• TO DO
Put the data from the line containing "The height and width of the screenshot is (441, 784)." down through the line containing "This screenshot has width=602, height=338.", both included, into a Markdown table with the columns No. and Entry. Give each line its own numbered row and leave out any blank lines.

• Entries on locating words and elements
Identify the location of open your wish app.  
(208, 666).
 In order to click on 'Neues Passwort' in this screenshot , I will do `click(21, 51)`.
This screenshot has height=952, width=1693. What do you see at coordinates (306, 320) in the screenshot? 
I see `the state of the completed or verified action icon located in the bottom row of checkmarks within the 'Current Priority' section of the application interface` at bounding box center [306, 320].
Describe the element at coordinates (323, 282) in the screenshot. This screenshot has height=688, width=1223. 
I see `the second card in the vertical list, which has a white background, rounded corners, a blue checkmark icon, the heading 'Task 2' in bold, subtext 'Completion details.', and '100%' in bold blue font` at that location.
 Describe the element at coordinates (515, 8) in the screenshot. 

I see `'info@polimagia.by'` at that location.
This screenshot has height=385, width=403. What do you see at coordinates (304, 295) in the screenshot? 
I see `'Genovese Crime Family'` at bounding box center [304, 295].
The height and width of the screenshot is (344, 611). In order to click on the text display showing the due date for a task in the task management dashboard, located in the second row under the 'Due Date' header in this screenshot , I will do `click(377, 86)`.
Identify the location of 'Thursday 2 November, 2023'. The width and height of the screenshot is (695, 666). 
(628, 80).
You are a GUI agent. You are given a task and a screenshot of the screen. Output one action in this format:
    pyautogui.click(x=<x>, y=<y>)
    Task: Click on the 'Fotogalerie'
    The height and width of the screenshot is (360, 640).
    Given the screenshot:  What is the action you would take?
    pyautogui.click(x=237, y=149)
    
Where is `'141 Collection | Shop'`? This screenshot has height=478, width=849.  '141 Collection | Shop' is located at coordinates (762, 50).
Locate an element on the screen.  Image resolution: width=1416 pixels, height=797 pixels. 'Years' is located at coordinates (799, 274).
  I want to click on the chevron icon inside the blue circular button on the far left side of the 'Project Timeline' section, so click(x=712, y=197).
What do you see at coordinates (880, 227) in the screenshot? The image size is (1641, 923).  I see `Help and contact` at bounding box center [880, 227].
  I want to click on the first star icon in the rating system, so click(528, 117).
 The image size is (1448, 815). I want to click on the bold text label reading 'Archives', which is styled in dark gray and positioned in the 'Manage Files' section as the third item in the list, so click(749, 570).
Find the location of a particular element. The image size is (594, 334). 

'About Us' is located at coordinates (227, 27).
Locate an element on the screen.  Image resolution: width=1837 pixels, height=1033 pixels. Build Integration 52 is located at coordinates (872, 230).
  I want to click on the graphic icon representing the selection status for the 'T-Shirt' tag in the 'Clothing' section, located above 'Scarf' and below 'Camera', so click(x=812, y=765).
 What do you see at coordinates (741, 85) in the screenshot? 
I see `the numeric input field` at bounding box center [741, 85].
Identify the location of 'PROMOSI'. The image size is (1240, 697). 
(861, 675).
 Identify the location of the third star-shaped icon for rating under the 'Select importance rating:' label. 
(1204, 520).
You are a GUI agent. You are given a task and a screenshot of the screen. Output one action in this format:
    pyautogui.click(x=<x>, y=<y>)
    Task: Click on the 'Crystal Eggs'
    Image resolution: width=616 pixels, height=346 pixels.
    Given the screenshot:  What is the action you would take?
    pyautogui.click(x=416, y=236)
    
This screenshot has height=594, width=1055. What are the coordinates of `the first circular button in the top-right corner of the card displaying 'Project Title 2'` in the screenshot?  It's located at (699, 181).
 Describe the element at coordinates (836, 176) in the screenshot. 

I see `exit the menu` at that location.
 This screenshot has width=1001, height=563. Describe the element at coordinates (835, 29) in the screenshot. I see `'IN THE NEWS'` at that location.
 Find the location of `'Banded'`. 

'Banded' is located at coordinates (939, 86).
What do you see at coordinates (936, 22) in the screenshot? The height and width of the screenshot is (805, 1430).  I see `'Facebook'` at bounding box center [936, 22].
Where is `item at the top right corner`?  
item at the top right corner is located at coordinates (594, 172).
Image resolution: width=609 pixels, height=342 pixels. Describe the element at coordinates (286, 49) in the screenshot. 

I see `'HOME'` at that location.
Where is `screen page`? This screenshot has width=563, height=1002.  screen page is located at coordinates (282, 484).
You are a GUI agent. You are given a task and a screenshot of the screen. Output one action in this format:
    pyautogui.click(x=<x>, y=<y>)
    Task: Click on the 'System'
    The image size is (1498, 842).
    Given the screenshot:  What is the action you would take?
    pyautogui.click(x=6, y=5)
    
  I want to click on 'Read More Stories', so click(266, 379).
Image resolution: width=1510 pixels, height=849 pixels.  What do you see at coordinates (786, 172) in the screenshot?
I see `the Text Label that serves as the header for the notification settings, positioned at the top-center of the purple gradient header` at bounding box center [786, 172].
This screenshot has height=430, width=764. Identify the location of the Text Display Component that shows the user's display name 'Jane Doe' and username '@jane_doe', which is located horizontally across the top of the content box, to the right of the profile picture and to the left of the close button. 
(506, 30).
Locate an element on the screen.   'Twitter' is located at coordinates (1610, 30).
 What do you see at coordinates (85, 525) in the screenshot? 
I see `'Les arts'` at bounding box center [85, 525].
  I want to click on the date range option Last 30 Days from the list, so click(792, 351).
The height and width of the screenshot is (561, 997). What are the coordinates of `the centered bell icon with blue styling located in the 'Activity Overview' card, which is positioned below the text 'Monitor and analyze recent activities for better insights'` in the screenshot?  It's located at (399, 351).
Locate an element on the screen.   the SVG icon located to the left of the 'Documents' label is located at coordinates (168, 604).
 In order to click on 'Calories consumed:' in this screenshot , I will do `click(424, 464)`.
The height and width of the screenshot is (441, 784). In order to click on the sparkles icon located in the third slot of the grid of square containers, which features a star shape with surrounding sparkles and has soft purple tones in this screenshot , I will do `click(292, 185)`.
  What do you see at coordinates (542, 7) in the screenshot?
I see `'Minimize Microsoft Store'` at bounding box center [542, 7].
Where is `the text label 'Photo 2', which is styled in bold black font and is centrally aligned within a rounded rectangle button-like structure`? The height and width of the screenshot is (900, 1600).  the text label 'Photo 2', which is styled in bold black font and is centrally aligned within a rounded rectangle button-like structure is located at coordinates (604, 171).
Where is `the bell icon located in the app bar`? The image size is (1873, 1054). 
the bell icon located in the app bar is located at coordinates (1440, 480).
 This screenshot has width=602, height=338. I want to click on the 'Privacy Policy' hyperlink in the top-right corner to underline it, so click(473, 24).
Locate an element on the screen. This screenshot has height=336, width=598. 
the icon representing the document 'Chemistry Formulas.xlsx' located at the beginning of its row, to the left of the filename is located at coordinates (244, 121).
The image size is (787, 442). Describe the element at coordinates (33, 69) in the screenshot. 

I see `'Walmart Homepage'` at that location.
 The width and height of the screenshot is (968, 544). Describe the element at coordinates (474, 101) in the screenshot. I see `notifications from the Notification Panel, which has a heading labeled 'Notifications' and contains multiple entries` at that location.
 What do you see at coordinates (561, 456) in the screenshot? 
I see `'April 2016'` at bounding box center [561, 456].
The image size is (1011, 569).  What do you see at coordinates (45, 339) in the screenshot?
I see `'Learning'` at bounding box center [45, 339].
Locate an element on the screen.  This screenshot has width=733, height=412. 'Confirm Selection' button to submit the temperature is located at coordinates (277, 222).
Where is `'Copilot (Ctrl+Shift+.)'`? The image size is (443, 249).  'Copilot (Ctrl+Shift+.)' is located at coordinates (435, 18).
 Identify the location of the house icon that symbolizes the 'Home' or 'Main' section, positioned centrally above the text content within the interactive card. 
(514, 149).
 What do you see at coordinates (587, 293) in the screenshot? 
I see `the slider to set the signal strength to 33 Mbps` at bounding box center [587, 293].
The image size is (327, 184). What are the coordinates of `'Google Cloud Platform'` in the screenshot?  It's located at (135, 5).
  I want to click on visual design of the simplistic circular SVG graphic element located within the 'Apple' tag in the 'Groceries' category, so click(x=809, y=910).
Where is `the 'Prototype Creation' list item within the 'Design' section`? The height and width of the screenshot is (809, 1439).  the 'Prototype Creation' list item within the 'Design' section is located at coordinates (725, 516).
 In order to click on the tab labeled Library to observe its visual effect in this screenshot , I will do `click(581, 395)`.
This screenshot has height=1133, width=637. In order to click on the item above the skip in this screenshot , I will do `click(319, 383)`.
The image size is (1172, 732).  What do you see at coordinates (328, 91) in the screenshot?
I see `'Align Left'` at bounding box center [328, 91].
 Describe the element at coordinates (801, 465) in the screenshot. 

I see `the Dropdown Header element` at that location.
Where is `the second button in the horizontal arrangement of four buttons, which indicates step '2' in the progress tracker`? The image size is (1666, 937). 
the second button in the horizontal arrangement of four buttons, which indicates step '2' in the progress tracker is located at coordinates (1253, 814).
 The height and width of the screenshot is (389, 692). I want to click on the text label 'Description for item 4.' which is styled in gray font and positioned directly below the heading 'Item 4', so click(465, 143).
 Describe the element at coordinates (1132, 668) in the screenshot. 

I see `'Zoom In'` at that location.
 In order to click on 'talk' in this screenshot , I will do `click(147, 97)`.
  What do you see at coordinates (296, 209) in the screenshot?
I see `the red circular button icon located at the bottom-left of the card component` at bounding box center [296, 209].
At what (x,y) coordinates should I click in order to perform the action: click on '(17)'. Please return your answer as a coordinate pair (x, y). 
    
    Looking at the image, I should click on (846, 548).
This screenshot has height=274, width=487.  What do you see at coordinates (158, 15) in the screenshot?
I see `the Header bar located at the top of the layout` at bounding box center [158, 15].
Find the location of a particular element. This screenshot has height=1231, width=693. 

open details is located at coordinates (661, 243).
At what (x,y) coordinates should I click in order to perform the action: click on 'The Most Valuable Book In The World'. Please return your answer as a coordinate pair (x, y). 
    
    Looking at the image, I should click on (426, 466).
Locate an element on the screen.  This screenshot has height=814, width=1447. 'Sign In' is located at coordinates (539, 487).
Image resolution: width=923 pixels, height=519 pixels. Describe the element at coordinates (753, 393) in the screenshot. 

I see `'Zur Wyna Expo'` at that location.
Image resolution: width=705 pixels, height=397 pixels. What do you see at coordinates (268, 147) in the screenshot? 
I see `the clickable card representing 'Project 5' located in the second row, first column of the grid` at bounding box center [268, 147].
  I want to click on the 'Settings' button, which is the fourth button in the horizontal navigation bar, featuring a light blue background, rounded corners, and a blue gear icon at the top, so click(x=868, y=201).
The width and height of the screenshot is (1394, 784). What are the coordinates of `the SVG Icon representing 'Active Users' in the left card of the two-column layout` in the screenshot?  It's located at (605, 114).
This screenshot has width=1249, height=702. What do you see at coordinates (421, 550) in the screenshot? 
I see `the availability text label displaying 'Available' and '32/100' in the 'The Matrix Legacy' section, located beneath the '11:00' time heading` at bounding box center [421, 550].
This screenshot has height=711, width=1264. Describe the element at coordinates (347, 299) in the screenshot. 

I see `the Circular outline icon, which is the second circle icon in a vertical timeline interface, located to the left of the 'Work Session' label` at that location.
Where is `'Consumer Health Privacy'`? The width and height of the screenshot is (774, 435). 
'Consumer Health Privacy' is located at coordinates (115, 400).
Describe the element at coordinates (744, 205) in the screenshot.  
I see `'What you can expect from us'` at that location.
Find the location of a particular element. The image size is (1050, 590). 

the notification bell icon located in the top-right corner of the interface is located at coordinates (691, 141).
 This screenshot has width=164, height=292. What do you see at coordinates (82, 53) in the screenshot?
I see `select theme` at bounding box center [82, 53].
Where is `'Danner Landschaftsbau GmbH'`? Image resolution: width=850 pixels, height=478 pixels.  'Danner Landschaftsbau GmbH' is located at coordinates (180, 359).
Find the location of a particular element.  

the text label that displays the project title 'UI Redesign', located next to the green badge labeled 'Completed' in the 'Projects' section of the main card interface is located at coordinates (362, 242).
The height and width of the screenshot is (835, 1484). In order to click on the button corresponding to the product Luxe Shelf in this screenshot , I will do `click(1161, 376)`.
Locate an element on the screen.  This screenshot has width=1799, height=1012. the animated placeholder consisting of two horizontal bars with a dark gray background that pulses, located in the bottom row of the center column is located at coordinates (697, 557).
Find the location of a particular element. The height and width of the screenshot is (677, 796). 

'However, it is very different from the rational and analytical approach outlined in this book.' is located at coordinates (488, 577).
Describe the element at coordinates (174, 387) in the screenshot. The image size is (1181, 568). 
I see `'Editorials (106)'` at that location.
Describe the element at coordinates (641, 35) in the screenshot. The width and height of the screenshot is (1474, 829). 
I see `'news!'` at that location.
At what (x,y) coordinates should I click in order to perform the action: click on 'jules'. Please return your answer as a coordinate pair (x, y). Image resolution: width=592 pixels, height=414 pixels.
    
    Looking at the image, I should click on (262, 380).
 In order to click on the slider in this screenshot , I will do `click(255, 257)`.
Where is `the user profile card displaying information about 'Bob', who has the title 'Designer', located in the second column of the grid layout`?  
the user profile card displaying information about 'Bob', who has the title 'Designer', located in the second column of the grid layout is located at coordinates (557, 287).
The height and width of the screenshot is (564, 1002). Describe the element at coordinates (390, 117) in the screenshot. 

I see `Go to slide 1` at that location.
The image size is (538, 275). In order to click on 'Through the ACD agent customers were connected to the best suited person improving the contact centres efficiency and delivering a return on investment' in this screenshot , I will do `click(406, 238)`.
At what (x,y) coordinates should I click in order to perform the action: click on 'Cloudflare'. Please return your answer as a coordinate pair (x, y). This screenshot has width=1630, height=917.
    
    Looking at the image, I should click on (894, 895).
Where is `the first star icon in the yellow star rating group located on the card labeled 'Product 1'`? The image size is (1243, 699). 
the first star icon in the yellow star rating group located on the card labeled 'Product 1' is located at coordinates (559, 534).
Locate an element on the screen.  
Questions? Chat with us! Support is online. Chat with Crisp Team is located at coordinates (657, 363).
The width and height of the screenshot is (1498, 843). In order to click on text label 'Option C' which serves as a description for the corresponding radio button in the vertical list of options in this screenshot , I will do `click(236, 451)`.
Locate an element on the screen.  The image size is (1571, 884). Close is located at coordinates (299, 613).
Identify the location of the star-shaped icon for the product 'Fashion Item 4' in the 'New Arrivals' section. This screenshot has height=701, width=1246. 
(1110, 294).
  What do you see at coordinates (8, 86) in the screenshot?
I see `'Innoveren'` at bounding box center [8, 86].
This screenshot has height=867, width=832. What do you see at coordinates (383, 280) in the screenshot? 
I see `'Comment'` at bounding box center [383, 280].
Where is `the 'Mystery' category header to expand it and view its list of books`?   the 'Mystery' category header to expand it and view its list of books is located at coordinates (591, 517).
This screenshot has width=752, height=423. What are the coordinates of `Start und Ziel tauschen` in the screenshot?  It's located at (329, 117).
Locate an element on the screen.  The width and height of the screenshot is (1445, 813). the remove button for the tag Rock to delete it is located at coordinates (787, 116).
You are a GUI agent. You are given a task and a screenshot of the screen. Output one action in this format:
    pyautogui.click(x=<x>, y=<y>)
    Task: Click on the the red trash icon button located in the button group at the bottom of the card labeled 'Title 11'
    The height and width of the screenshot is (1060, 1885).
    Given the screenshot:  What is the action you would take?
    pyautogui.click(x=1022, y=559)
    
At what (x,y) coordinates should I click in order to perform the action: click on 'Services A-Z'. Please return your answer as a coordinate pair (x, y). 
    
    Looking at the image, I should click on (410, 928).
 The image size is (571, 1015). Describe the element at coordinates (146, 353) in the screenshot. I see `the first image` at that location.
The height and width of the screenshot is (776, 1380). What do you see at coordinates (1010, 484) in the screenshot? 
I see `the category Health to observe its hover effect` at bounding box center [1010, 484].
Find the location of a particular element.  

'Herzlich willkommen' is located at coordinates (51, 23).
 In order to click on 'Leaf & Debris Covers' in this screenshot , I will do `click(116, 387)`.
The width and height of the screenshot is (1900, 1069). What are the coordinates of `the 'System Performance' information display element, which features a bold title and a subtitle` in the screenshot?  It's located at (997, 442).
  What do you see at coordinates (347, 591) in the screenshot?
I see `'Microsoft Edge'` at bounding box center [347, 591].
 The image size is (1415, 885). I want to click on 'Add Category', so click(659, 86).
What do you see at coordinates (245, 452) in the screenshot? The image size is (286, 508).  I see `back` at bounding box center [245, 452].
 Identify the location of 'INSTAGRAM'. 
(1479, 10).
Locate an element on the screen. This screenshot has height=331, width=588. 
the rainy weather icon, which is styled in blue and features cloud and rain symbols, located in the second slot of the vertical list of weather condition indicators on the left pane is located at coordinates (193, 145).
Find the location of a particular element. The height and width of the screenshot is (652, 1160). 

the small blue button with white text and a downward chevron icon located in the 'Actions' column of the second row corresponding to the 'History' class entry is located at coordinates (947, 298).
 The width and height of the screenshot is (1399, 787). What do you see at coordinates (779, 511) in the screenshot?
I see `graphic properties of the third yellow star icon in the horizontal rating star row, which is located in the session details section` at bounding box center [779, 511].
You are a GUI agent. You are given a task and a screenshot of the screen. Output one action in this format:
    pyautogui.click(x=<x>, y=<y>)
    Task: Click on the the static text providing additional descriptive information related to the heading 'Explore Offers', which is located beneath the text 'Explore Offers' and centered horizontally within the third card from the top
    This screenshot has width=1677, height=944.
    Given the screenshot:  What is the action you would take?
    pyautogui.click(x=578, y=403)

• REPLY TO THE TASK
| No. | Entry |
|---|---|
| 1 | The height and width of the screenshot is (441, 784). In order to click on the sparkles icon located in the third slot of the grid of square containers, which features a star shape with surrounding sparkles and has soft purple tones in this screenshot , I will do `click(292, 185)`. |
| 2 |   What do you see at coordinates (542, 7) in the screenshot? |
| 3 | I see `'Minimize Microsoft Store'` at bounding box center [542, 7]. |
| 4 | Where is `the text label 'Photo 2', which is styled in bold black font and is centrally aligned within a rounded rectangle button-like structure`? The height and width of the screenshot is (900, 1600).  the text label 'Photo 2', which is styled in bold black font and is centrally aligned within a rounded rectangle button-like structure is located at coordinates (604, 171). |
| 5 | Where is `the bell icon located in the app bar`? The image size is (1873, 1054).  |
| 6 | the bell icon located in the app bar is located at coordinates (1440, 480). |
| 7 |  This screenshot has width=602, height=338. I want to click on the 'Privacy Policy' hyperlink in the top-right corner to underline it, so click(473, 24). |